= What you are asked to do =
From the data underneath, reproduce exactly the stretch that begins at the line with "Where should I click to: Click the add" and ends after the line with "Given: Open the 16h timestamp link".

# # # # # # #

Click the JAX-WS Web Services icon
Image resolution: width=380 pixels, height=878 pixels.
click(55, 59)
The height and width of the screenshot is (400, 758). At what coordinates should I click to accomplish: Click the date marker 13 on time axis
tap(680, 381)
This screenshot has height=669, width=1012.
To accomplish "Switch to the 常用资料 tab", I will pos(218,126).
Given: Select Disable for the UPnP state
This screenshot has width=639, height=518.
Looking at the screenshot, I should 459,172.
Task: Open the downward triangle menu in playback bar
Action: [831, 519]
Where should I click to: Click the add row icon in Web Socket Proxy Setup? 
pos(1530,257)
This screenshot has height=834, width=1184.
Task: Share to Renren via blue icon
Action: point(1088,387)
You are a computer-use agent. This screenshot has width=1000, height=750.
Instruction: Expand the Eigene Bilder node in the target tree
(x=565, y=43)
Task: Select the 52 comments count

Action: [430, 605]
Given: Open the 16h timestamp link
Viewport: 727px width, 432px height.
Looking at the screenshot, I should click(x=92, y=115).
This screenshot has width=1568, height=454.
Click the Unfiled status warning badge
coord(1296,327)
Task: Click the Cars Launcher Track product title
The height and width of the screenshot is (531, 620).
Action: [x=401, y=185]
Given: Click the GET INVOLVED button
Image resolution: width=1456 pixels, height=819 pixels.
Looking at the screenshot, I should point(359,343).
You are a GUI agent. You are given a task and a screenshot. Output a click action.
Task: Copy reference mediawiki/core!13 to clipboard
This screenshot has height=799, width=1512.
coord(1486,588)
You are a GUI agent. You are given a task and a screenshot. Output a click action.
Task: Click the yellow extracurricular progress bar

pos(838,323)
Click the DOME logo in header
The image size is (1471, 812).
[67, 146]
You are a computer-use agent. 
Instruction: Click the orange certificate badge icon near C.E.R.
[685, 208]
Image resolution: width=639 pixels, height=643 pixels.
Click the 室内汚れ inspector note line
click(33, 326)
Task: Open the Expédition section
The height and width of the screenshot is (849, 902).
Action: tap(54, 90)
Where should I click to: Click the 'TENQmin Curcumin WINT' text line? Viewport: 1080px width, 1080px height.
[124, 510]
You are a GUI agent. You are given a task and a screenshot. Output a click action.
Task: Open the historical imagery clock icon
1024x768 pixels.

# # # # # # #

= Worked solution =
Where should I click to: Click the add row icon in Web Socket Proxy Setup? 
pos(1530,257)
This screenshot has height=834, width=1184.
Task: Share to Renren via blue icon
Action: point(1088,387)
You are a computer-use agent. This screenshot has width=1000, height=750.
Instruction: Expand the Eigene Bilder node in the target tree
(x=565, y=43)
Task: Select the 52 comments count

Action: [430, 605]
Given: Open the 16h timestamp link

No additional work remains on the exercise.